2. A process for the preparation of compound 2 according to claim 1, characterized in that:
in steps (1) to (5): the acid halogenating agent is thionyl chloride, and the alkyl group of less than six carbons includes: any one of methyl, ethyl, N-propyl, isopropyl, N-butyl, isobutyl and tert-butyl, R is halogen or a sulfonate group or a methyl carbonate group or an alkyl carbonate group or an aryl carbonate group with less than six carbons is any one of chlorine, ethyl carbonate group or isobutyl carbonate group, and the base is any one of triethylamine, diisopropylethylamine or N-methylmorpholine;
in the step (5), the polar solvent of the compound 29 converted in the polar solvent under the alkaline condition to obtain the compound 30 is N, N-dimethylformamide, N-methylpyrrolidone and water, and the alkali is any one of sodium hydroxide, potassium hydroxide, barium hydroxide, potassium carbonate, sodium formate or sodium acetate.

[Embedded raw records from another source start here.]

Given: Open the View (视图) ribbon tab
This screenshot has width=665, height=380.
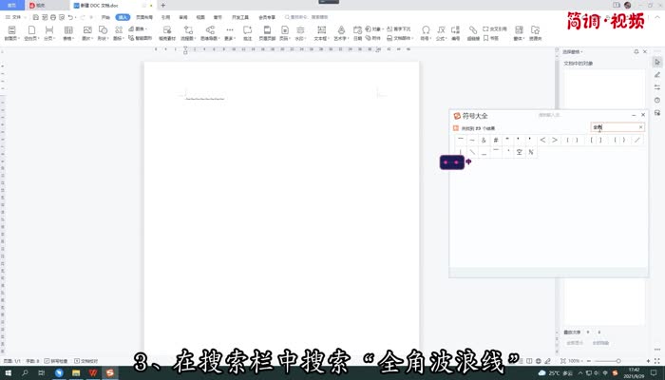Looking at the screenshot, I should (x=200, y=17).
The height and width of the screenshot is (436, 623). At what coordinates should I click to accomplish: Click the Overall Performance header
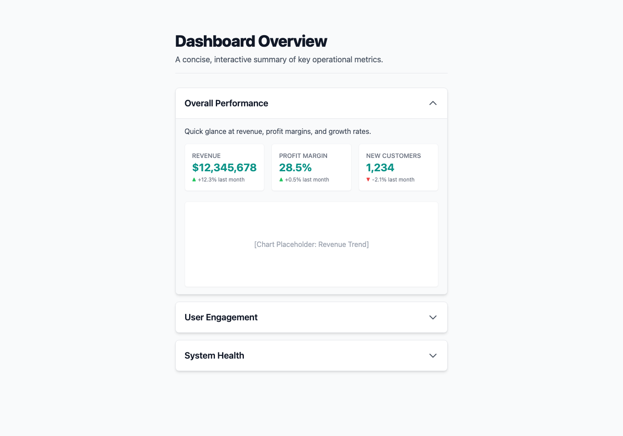(226, 103)
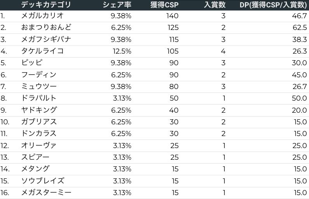The height and width of the screenshot is (199, 309).
Task: Click the オリーヴァ deck name
Action: [39, 145]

3. The production method for producing the compound 2 according to claim 1 or 2, characterized in that the preferred base in the step (7) is potassium carbonate or sodium hydroxide.

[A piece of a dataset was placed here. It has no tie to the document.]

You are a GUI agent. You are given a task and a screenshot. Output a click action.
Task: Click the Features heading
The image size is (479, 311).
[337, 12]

4. The production method for producing the compound 2 according to claim 3, characterized in that: the rearrangement reaction in steps (2) and (4) is: cooling methyl tert-butyl ether and diethylene glycol dimethyl ether in an ice water bath, adding methyl nitrosourea, uniformly stirring, preparing a methyl tert-butyl ether solution of diazomethane by using a micro-channel reactor by using a methyl nitrosourea solution and a 30% potassium hydroxide solution in a weight ratio of 3:1, preparing diazo nitride by using a micro-channel reactor by using a compound 26 solution and a methyl tert-butyl ether solution of diazomethane in a weight ratio of 1:1, flowing into water, slowly heating to 60 ℃, stirring for reaction for 1 hour, standing for layering, concentrating organic phase under reduced pressure, adding dichloromethane into residues, dropwise adding thionyl chloride under cooling of the ice water bath, removing a cooling bath after dropwise adding, heating to reflux for reaction for 2 hours, cooling to room temperature to obtain a compound 28 solution, preparing the diazo nitride by using the micro-channel reactor by using the compound 28 solution and the methyl tert-butyl ether solution of diazomethane in a weight ratio of 1:1, flowing into hydrochloric acid, cooling in ice water bath, stirring for reaction for 1 hr, standing for layering, concentrating the organic phase under reduced pressure, and reacting the residue.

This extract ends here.